--- start EXTRACT PROVIDED ---

# THE FUNAMBULIST PAPERS 26 /// Méliès in Stereopsis by Ryan Pierson

Published


Hugo
by Martin Scorsese (2011)

Today’s guest writer essay, written by Ryan Pierson explores the visual relationships between Georges Méliès‘ pioneer cinema in the beginning of the 20th century with its re-reading more than a century later by Martin Scorcese in his Hugo thanks to the new 3D technology. Cinema is indeed a not so young art anymore and encountered along the years, various technological inventions which expanded its means of production. Few months ago, I attended to a small Q&A with Wim Wenders after the visioning of his film Pina, during which he explained that he had to wait to discover the 3D technology to eventually dare to transcript Pina Bausch’s art in a film after thirty years of hesitation. Ryan compares this new tool, thanks to which the two-dimensional representation of space seems to unfold itself out of the screen, to the ‘train effect’ that scared so much the first spectators of Cinema history. Stereoscopic films share indeed something similar to the origins of cinema as they construct their pictoriality through the spatialization of two dimensional planes from foreground to background the same way than Méliès was physically building some of his settings which did not have much thickness either.

--- end EXTRACT PROVIDED ---
--- start MATERIAL FOR THIS EXERCISE ---

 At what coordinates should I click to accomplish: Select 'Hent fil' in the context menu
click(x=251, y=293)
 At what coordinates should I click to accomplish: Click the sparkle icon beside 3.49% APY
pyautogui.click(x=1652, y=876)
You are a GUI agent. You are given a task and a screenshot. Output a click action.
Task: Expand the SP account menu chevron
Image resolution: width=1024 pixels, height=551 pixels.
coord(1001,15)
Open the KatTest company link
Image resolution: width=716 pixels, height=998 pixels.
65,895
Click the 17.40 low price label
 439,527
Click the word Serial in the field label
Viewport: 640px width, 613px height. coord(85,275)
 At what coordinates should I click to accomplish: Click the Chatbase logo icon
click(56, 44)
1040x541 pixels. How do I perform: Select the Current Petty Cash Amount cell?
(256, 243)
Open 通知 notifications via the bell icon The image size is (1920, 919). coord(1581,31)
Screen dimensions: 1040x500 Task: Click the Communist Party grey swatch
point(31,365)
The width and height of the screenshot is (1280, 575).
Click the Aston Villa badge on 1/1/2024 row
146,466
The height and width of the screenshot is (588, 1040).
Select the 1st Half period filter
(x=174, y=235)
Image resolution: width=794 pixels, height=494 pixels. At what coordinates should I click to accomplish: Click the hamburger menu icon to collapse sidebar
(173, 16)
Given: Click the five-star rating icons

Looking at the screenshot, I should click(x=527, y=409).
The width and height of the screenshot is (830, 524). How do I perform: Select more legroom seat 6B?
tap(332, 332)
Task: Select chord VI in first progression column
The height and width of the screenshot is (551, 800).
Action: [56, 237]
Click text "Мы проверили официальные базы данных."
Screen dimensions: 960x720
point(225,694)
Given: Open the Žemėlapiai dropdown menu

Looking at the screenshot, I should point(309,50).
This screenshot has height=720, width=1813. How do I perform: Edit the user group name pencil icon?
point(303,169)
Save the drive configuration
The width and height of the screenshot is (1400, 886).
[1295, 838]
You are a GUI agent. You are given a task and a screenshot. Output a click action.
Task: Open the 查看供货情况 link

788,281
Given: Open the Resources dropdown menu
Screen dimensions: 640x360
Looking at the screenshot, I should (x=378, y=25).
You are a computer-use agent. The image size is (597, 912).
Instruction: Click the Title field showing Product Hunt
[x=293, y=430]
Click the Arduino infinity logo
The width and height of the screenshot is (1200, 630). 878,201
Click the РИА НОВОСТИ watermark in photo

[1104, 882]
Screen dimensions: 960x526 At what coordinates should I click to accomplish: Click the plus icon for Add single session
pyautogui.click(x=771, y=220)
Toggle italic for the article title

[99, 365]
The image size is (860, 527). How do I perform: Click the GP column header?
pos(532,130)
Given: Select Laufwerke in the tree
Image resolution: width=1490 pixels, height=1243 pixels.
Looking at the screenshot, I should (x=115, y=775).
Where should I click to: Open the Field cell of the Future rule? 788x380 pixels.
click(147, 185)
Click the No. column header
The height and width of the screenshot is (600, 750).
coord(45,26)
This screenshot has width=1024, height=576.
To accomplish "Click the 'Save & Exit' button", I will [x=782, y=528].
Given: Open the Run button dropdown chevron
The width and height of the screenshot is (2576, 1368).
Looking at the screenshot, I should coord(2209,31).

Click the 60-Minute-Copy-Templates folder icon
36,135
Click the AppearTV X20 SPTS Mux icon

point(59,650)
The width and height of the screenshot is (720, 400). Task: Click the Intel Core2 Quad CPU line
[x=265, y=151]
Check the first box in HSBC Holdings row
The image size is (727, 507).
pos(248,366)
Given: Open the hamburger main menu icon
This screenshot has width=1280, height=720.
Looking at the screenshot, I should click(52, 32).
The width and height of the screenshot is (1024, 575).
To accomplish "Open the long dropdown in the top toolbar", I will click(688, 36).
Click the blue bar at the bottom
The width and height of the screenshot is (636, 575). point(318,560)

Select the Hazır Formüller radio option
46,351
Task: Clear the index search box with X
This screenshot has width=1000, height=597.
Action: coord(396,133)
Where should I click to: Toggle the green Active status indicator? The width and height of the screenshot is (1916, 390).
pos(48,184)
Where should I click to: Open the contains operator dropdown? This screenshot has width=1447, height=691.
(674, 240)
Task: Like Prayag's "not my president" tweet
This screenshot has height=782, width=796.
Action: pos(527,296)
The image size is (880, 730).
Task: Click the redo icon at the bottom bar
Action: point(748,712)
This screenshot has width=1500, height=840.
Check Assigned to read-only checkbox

--- end MATERIAL FOR THIS EXERCISE ---

→ **DIRECTIVES**
1 – Using the text on Méliès in stereopsis, answer the following:
(a) Who wrote the guest essay?
(b) After a screening of which film did the Q&A with Wim Wenders take place?
(c) For how many years did Wenders hesitate before putting Pina Bausch's art on film?
2 – Copy out the records, starting at the first line of the records and ending at the line that contains "pyautogui.click(x=1652, y=876)".
The records bear no relation to the text on Méliès in stereopsis.

→ **RESULTS FOR EACH TASK**
1 –
(a) Ryan Pierson
(b) Pina
(c) Thirty years

2 –
 At what coordinates should I click to accomplish: Select 'Hent fil' in the context menu
click(x=251, y=293)
 At what coordinates should I click to accomplish: Click the sparkle icon beside 3.49% APY
pyautogui.click(x=1652, y=876)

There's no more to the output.